-- Begin DATASET RECORDS --
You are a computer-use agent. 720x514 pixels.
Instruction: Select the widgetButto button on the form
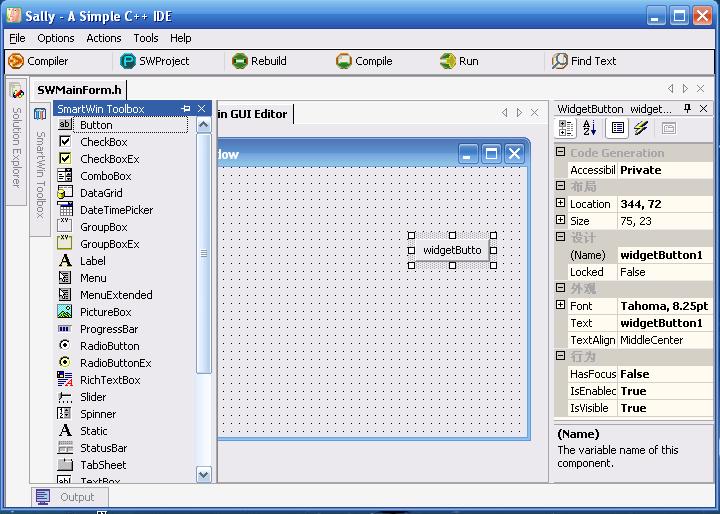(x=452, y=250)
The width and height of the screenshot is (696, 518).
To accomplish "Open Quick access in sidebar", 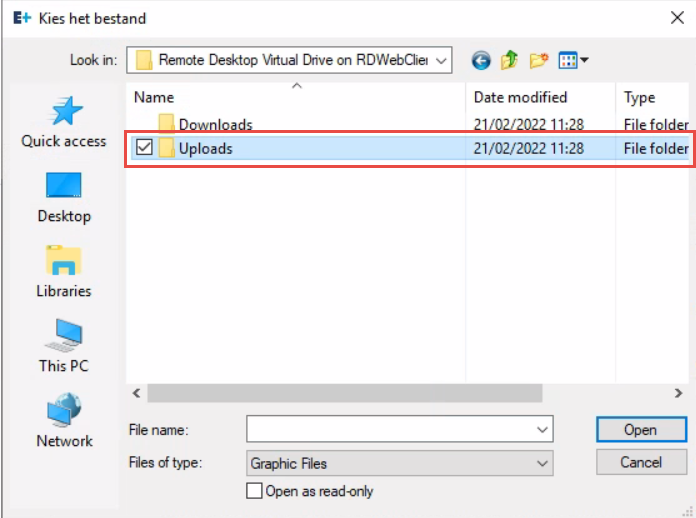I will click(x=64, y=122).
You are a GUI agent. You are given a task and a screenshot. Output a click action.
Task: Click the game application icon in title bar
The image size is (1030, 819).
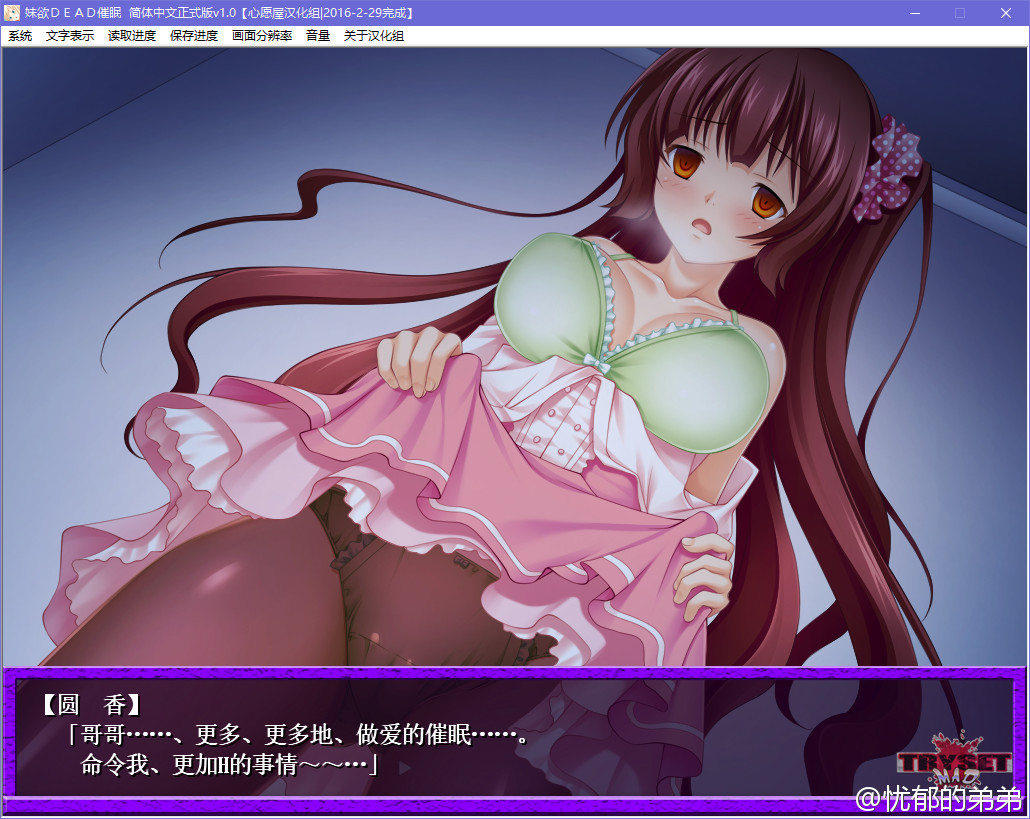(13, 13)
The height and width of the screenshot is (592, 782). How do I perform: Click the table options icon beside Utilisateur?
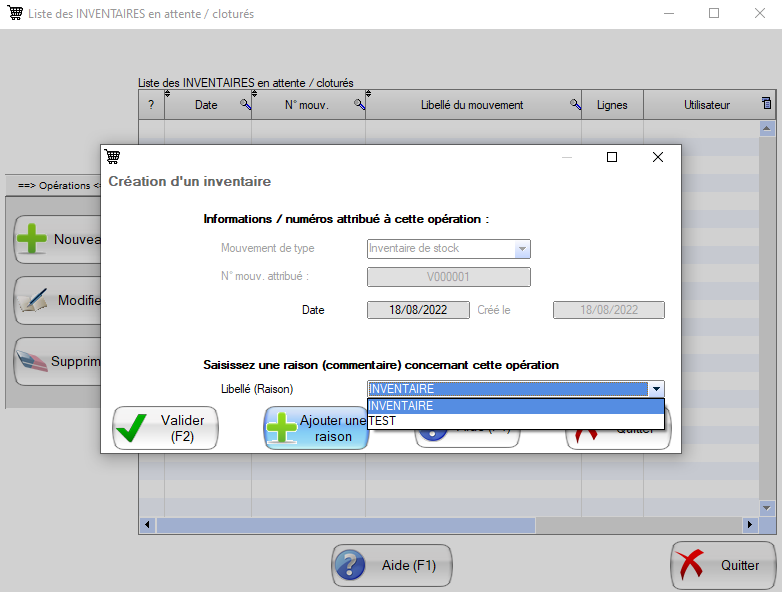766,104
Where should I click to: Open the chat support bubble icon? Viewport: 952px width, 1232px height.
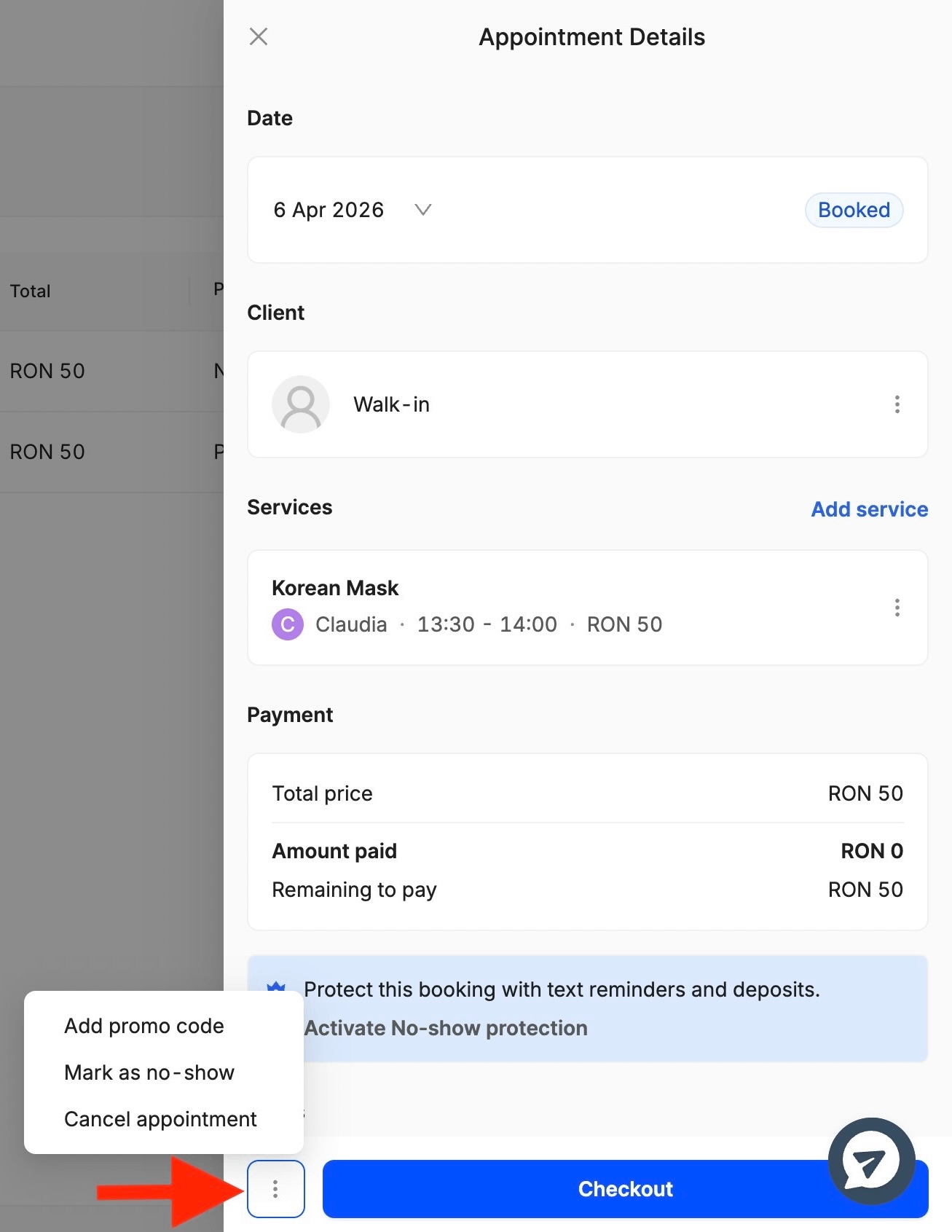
-- End DATASET RECORDS --
> [YOUR TASK]
Transcribe the lines above verbatim, beginning at the line that contains "You are a GUI" and continuing through the final line. Omit the pictures from your answer.

> [REPLY]
You are a GUI agent. You are given a task and a screenshot. Output a click action.
Task: Click the game application icon in title bar
The image size is (1030, 819).
(13, 13)
The height and width of the screenshot is (592, 782). How do I perform: Click the table options icon beside Utilisateur?
766,104
Where should I click to: Open the chat support bubble icon? Viewport: 952px width, 1232px height.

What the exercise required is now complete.